======== PROVIDED RECORDS ========

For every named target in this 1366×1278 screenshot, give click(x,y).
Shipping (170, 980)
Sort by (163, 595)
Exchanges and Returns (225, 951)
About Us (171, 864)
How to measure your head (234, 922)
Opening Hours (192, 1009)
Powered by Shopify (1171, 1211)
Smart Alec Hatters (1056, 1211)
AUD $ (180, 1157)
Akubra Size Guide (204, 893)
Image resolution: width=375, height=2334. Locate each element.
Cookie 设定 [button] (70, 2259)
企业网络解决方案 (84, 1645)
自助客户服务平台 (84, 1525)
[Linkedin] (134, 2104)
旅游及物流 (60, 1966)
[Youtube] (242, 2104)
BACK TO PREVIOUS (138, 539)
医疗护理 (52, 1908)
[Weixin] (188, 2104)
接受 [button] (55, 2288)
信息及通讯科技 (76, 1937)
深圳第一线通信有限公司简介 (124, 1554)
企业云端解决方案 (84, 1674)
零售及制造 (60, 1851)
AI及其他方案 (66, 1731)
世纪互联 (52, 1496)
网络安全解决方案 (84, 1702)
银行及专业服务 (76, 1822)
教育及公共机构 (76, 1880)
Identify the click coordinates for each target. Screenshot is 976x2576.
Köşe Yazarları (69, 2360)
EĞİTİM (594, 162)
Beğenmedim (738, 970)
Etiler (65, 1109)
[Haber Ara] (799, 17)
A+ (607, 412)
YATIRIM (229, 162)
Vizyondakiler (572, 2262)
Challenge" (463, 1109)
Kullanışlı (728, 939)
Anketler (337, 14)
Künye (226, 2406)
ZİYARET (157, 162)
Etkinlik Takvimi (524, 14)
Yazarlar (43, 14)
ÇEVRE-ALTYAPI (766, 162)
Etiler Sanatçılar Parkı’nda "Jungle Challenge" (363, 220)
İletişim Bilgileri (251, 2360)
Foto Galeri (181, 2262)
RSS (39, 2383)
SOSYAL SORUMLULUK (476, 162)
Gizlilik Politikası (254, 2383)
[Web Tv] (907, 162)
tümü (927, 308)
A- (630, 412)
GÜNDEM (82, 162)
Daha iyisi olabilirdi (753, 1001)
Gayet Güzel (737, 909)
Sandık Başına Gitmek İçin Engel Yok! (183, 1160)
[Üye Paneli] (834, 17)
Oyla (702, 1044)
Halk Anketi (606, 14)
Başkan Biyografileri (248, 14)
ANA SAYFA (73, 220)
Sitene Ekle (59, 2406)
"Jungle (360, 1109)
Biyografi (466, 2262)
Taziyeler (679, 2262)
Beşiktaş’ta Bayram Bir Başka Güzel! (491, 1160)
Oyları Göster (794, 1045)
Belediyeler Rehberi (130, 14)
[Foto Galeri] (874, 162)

========

- WHAT TO WORK ON -
All that is wanted is a faithful reproduction of the line above with "A- (630, 412)", the line with "Taziyeler (679, 2262)", and every line in between.

- OUTPUT -
A- (630, 412)
GÜNDEM (82, 162)
Daha iyisi olabilirdi (753, 1001)
Gayet Güzel (737, 909)
Sandık Başına Gitmek İçin Engel Yok! (183, 1160)
[Üye Paneli] (834, 17)
Oyla (702, 1044)
Halk Anketi (606, 14)
Başkan Biyografileri (248, 14)
ANA SAYFA (73, 220)
Sitene Ekle (59, 2406)
"Jungle (360, 1109)
Biyografi (466, 2262)
Taziyeler (679, 2262)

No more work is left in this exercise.